6 ♣ First Step

285 28 25
                                    

Kiara mengembuskan napas lega ketika sudah berada di halte, meski hampir telat. Ini semua karena ulah kedua kakaknya yang menyebalkan, membuat dirinya terperangkap dalam kondisi rumah yang menegangkan. Bayangkan saja, Rean dan Tom dengan seenaknya pergi dengan alasan Rean akan piket dan Tom menjemput pacarnya. Meninggalkan Kiara seorang diri dengan kedua orangtuanya.

        Melihat Alva tengah merokok, Kiara segera menghampirinya. "Hai, hari ini ada PR gak?" sebuah pertanyaan yang sangat mencerminkan seorang pelajar teladan.

        Cowok tersebut segera menjatuhkan dan menginjak rokok yang awalnya ia hisap. "Kalau ada pun, gue jamin lo gak bakal bisa ngerjainnya," ia menyeringai, membuat Kiara semakin kesal. Padahal, baru saja ia bertingkah seolah tidak-terjadi-apa-apa dan Alva memperburuk semuanya.

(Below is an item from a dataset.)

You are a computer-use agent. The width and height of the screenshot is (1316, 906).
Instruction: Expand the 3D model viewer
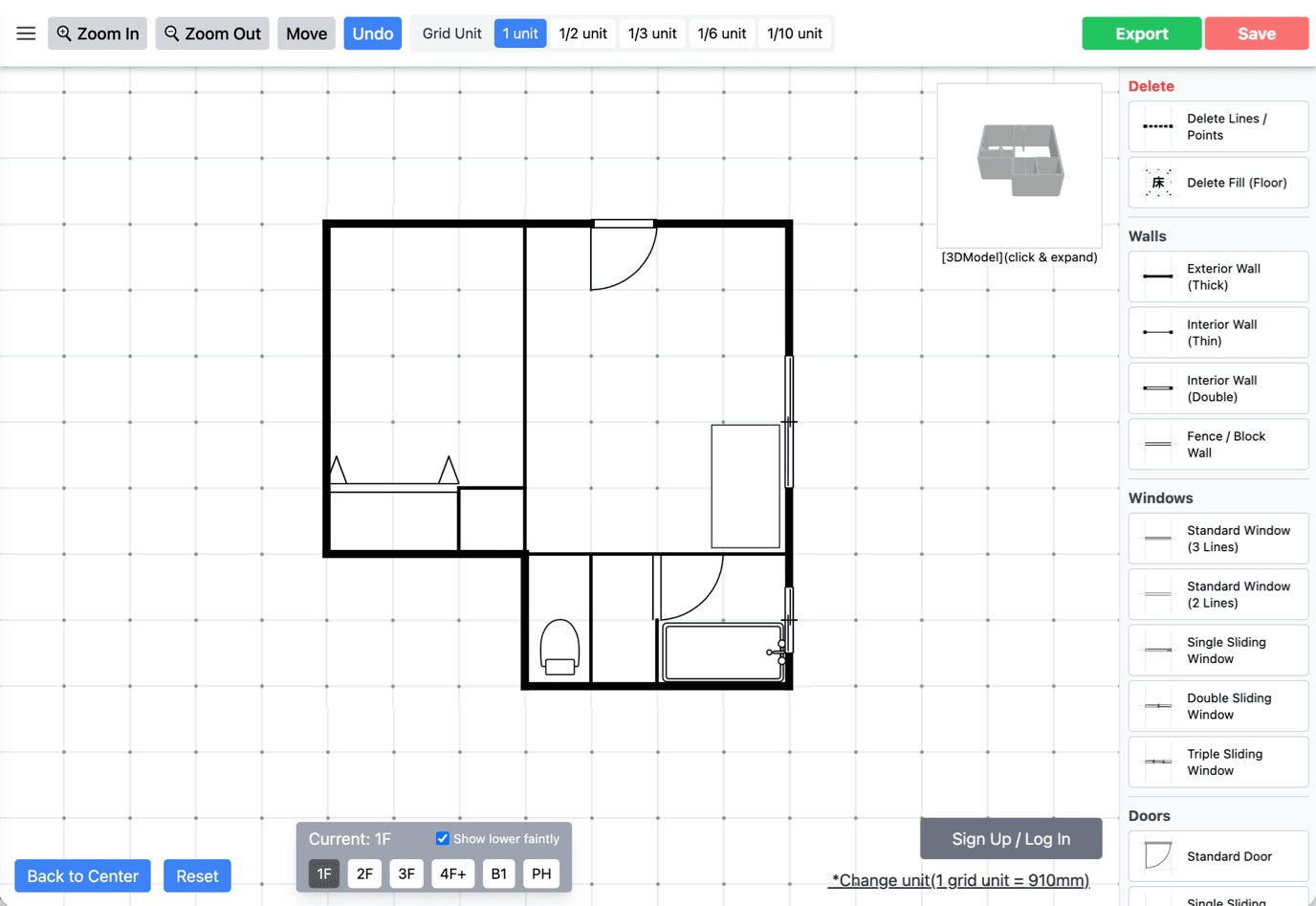(x=1019, y=166)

        Pegal menunggu, Kiara pun duduk di bangku sambil memandang jalanan yang dilalui kendaraan bermotor. "Kenapa lo gak bawa mobil atau motor, Va?"

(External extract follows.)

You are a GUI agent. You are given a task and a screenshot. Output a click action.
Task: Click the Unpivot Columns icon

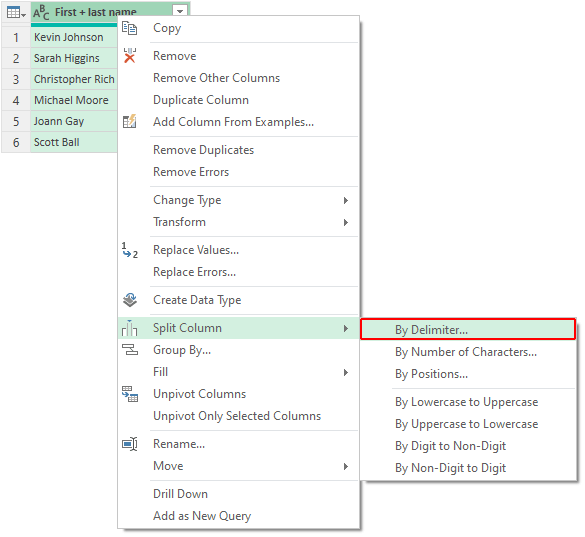tap(129, 394)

        Alva melirik gadis tersebut. "Buat apa?"

        Kiara balas menatap heran. "Biasanya kan kalo berandalan bawa mobil atau motor ya?"

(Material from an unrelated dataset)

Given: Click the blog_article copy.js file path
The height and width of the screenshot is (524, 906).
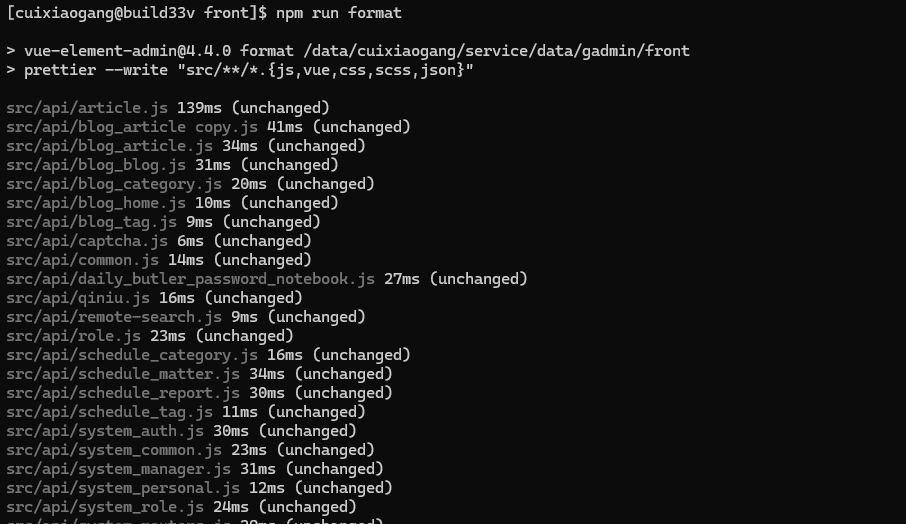Looking at the screenshot, I should click(132, 127).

        Mendengar itu, Alva kembali menyeringai. "Merhatiin gue nih? Pengen tau banget?" godanya, membuat Kiara lantas manyun.

        "Bodo amat deh sama lo." ucap Kiara ketus, sedangkan Alva tersenyum senang melihat gadis itu kesal. "Oh ya, gue gak kenal Zane?"

        Senyum Alva pudar.

        "Lo bilang buat gak berurusan sama mereka, kan? Emang temen-temennya Zane siapa aja?" kini Kiara berbicara panjang.

        Rahang Alva mengeras, ia memejamkan matanya. "If I tell you, you won't believe me."

        Kiara balas menatap aneh Alva. "Why won't I believe in you?"

        Secercah harapan muncul di hati Alva.

        "Nanti gue kasih tau." balas Alva sambil tersenyum, tepat saat bus berhenti di depan mereka.




♣♣♣


Tatapan tajam penuh selidik itu mampu mengintimidasi sebagian besar murid di kelas. Perlu penekanan pada sebagian besar murid, karena bagian kecilnya tidak peduli sama sekali. Bahkan sudah menjadi makanan sehari-hari.

        Jangan contoh Alva. Kiara tahu sekali bahwa seharusnya bisa datang tepat waktu ke sekolah. Entah bagaimana ceritanya, ia selalu saja masuk ke kelas terlambat. Dengan berbagai karangan alasan yang ia buat. Menurut Kiara, seharusnya cowok tersebut masuk jurusan bahasa saja karena ia pandai mengarang.

       Kembali pada topik guru killer itu. Ini sedang pelajaran kimia; mata pelajaran yang tidak disukai Kiara. "Siapa yang tidak mengerjakan tugas?!"

        Kiara menggigit bibir bawahnya. Tugasnya belum selesai, terlebih itu enam puluh soal essay. Memang benar, pasti Kiara tidak bisa mengerjakannya hingga tuntas.

        Cewek tersebut melirik teman sebangkunya yang sedang asyik mengobrol lalu tertawa. Bisa-bisanya ketawa pas mau dimarahin, batin Kiara.